TASK GOAL » Your answer should be an exact copy of every record.

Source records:

• • • • •

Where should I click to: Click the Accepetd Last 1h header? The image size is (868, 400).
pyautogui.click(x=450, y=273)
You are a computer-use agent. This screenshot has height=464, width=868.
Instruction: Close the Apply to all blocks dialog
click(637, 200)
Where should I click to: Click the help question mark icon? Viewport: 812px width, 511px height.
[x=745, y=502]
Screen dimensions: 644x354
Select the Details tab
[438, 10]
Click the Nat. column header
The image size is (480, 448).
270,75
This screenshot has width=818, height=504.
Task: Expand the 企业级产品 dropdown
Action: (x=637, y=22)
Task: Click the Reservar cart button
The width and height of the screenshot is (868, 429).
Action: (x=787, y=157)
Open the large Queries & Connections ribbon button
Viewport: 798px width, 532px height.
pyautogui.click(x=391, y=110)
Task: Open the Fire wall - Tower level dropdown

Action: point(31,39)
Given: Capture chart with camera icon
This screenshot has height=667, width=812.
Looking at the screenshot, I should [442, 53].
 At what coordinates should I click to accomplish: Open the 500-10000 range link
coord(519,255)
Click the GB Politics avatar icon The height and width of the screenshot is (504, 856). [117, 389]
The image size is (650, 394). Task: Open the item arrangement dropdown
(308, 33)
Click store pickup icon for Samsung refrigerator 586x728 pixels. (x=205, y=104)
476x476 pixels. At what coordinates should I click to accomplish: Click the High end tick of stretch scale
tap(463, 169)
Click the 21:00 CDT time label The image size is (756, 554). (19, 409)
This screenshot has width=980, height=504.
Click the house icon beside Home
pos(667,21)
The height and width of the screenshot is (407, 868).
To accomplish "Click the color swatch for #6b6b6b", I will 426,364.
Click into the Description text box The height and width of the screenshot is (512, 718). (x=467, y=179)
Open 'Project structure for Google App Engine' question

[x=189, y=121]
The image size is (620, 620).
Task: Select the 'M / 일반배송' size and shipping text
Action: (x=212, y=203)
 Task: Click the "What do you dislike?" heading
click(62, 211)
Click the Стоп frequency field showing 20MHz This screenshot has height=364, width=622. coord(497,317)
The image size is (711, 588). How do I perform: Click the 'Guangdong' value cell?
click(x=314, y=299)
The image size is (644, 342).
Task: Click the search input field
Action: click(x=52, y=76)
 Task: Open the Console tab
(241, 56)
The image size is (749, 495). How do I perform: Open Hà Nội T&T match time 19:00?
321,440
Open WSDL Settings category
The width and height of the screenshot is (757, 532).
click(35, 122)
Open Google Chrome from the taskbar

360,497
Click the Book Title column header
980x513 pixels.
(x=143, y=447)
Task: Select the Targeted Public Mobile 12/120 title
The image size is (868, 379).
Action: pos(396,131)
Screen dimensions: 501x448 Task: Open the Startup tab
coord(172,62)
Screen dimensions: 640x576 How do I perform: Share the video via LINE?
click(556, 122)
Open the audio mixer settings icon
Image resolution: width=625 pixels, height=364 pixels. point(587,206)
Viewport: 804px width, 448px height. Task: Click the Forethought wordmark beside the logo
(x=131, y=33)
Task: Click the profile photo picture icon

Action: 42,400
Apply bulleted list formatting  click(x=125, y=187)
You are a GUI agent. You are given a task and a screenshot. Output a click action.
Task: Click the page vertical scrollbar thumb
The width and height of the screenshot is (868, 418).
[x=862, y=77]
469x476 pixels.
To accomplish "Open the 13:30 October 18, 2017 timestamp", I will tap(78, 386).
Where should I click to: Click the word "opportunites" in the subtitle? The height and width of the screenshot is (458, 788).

• • • • •

ANSWER TO THIS PROBLEM »
Where should I click to: Click the Accepetd Last 1h header? The image size is (868, 400).
pyautogui.click(x=450, y=273)
You are a computer-use agent. This screenshot has height=464, width=868.
Instruction: Close the Apply to all blocks dialog
click(637, 200)
Where should I click to: Click the help question mark icon? Viewport: 812px width, 511px height.
[x=745, y=502]
Screen dimensions: 644x354
Select the Details tab
[438, 10]
Click the Nat. column header
The image size is (480, 448).
270,75
This screenshot has width=818, height=504.
Task: Expand the 企业级产品 dropdown
Action: (x=637, y=22)
Task: Click the Reservar cart button
The width and height of the screenshot is (868, 429).
Action: (x=787, y=157)
Open the large Queries & Connections ribbon button
Viewport: 798px width, 532px height.
pyautogui.click(x=391, y=110)
Task: Open the Fire wall - Tower level dropdown

Action: point(31,39)
Given: Capture chart with camera icon
This screenshot has height=667, width=812.
Looking at the screenshot, I should [442, 53].
 At what coordinates should I click to accomplish: Open the 500-10000 range link
coord(519,255)
Click the GB Politics avatar icon The height and width of the screenshot is (504, 856). [117, 389]
The image size is (650, 394). Task: Open the item arrangement dropdown
(308, 33)
Click store pickup icon for Samsung refrigerator 586x728 pixels. (x=205, y=104)
476x476 pixels. At what coordinates should I click to accomplish: Click the High end tick of stretch scale
tap(463, 169)
Click the 21:00 CDT time label The image size is (756, 554). (19, 409)
This screenshot has width=980, height=504.
Click the house icon beside Home
pos(667,21)
The height and width of the screenshot is (407, 868).
To accomplish "Click the color swatch for #6b6b6b", I will 426,364.
Click into the Description text box The height and width of the screenshot is (512, 718). (x=467, y=179)
Open 'Project structure for Google App Engine' question

[x=189, y=121]
The image size is (620, 620).
Task: Select the 'M / 일반배송' size and shipping text
Action: (x=212, y=203)
 Task: Click the "What do you dislike?" heading
click(62, 211)
Click the Стоп frequency field showing 20MHz This screenshot has height=364, width=622. coord(497,317)
The image size is (711, 588). How do I perform: Click the 'Guangdong' value cell?
click(x=314, y=299)
The image size is (644, 342).
Task: Click the search input field
Action: click(x=52, y=76)
 Task: Open the Console tab
(241, 56)
The image size is (749, 495). How do I perform: Open Hà Nội T&T match time 19:00?
321,440
Open WSDL Settings category
The width and height of the screenshot is (757, 532).
click(35, 122)
Open Google Chrome from the taskbar

360,497
Click the Book Title column header
980x513 pixels.
(x=143, y=447)
Task: Select the Targeted Public Mobile 12/120 title
The image size is (868, 379).
Action: pos(396,131)
Screen dimensions: 501x448 Task: Open the Startup tab
coord(172,62)
Screen dimensions: 640x576 How do I perform: Share the video via LINE?
click(556, 122)
Open the audio mixer settings icon
Image resolution: width=625 pixels, height=364 pixels. point(587,206)
Viewport: 804px width, 448px height. Task: Click the Forethought wordmark beside the logo
(x=131, y=33)
Task: Click the profile photo picture icon

Action: 42,400
Apply bulleted list formatting  click(x=125, y=187)
You are a GUI agent. You are given a task and a screenshot. Output a click action.
Task: Click the page vertical scrollbar thumb
The width and height of the screenshot is (868, 418).
[x=862, y=77]
469x476 pixels.
To accomplish "Open the 13:30 October 18, 2017 timestamp", I will tap(78, 386).
Where should I click to: Click the word "opportunites" in the subtitle? The height and width of the screenshot is (458, 788).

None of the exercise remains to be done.